Anyway, the RLA took some photos of us together. I love this one. You can imagine that she's aware of me in this.

mom.jpg

In other family-related news, an astute reader sent me a copy of a letter published in the Stuart News, advocating tearing down the old Stuart Department Store to build a parking garage for downtown.

Here's the letter I wrote in response:

My grandfather, Oscar Kanarek, built the Stuart Department Store in 1954, replacing his earlier building (originally Kitching's store). It was built across the street from the railway station (gone, just like passenger service on the FEC railroad). For thirty years, the pink building was a landmark in downtown Stuart (closed with the opening of the Treasure Coast Mall). Many of the other businesses of my childhood are gone too: The Seahorse Drugs, The Pink Pony restaurant, Gay's Jewelers.

I know that my family no longer owns the building, nor do we have rights to the collective memories of the town. However, as a resident of Miami, I now watch as, daily, the historic buildings of this city are bulldozed to make way for bigger, larger, more. One hopes for more sensitivity to history in Stuart.

The Stuart Department Store was a beautiful example of what architectural historians call MiMo, or Miami Modern. It was a particular style, derived from Art Deco, and very much of its time (Mid-Century) and place. The low, horizontal concrete eyebrow was both ornamental and useful in keeping the windows shaded from the tropical sun. The original interiors had organically shaped ceiling areas, wonderful daisy-shaped flourescent lights, terrazo foors. The original exterior had both strong verticals and wide expanses of glass, both elements of MiMo. And, it was pink.
Miz Shoes

Gimme Gimme Shock Treatment

This is going to be a clusterfuck of a year, I can just feel it in my bones.

The RLA got a spider bite last week, and with diligence and a course of antibiotics has kept the necrotizing whatever at bay. He only has a small swelling and a little crimson spot on his drawing hand. But it was a nail biter.

My mother is drifting deeper and deeper into the waters of Lethe. Now and then she pulls a name or a complete sentence out of the ether and that makes it even worse. Yesterday she blurted out the real name of my brother, Biggus Dickus.

I have a confession to make. I am completely unable to focus today. I know that there is a pile of work in front of me, and yet, I cannot make myself attend to it. I've been looking at Today's Kitten, reading the recap of Project Runway (and don't get me started about Nicky Hilton and Santino—a perfect match of stupidity and arrogance if ever there was one), idly filing papers, and rummaging in the break room for bacon.

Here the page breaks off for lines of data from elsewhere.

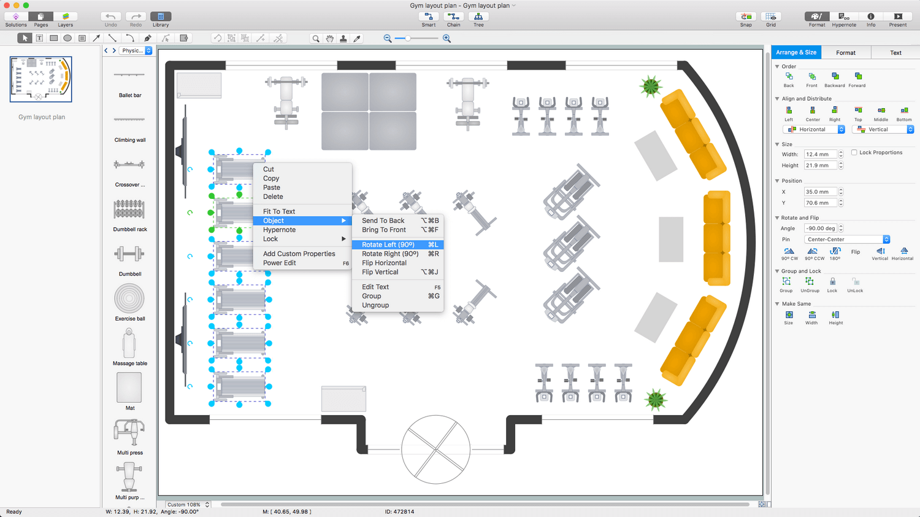Click the Snap toolbar icon
Viewport: 920px width, 517px height.
746,17
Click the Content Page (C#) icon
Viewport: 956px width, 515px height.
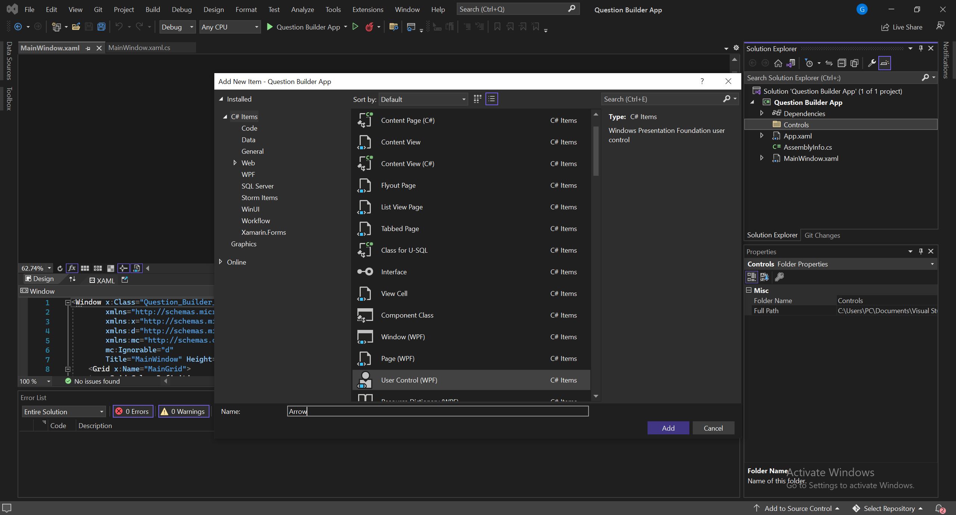pos(365,120)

Not as random as it would seem, the rummaging for bacon thing. There is a week-long training session going on next door, and the breakfast leftovers have made their appearance in the break room. There were sticky pecan rolls, too, if you must know, but I was able to muster enough self-control not to eat those. Bacon, on the other hand, is a primal force against which I am no match.
Miz Shoes

WORLD AIDS DAY, 2005

Today is World AIDS Day. I am wearing a scarlet dress, and my White Party pin. I am thinking about my friends, and I'm going to do something I never do on this site: name names.
I lit a candle on the virtual candle site for John Borella. I didn't try to light more, one for every friend I miss. And anyway, unless I go to another computer, the site won't let me. But for every candle that's lit, Bristol Myers Squibb will donate $1 to HIV/AIDS research.

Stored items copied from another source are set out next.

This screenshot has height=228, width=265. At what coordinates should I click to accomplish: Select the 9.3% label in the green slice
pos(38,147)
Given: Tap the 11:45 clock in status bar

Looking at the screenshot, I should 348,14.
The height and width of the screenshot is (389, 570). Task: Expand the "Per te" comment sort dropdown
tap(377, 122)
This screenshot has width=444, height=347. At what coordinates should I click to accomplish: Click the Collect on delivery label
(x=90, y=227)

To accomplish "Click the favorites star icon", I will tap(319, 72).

Let's light up their map, shall we?

Here's to my friends:

John Borella
Nick Cannon
Shel Lurie
Scotty Neail
Richard Neail
Ken Cutthoff
Alan Mark Wayne
Adam
Rick Whitley

and to the celebrities: Rock Hudson, Alexander Godunov, Liberace, Freddy Mercury

Oh, I know this isn't a complete list. How could it be? But it is a list of people I loved or admired, and who are now gone.

Jewish tradition holds that as long as you remember them, people live on. It's one of the reasons we name our children after our dead.

Today, I name names, because that's how people live on.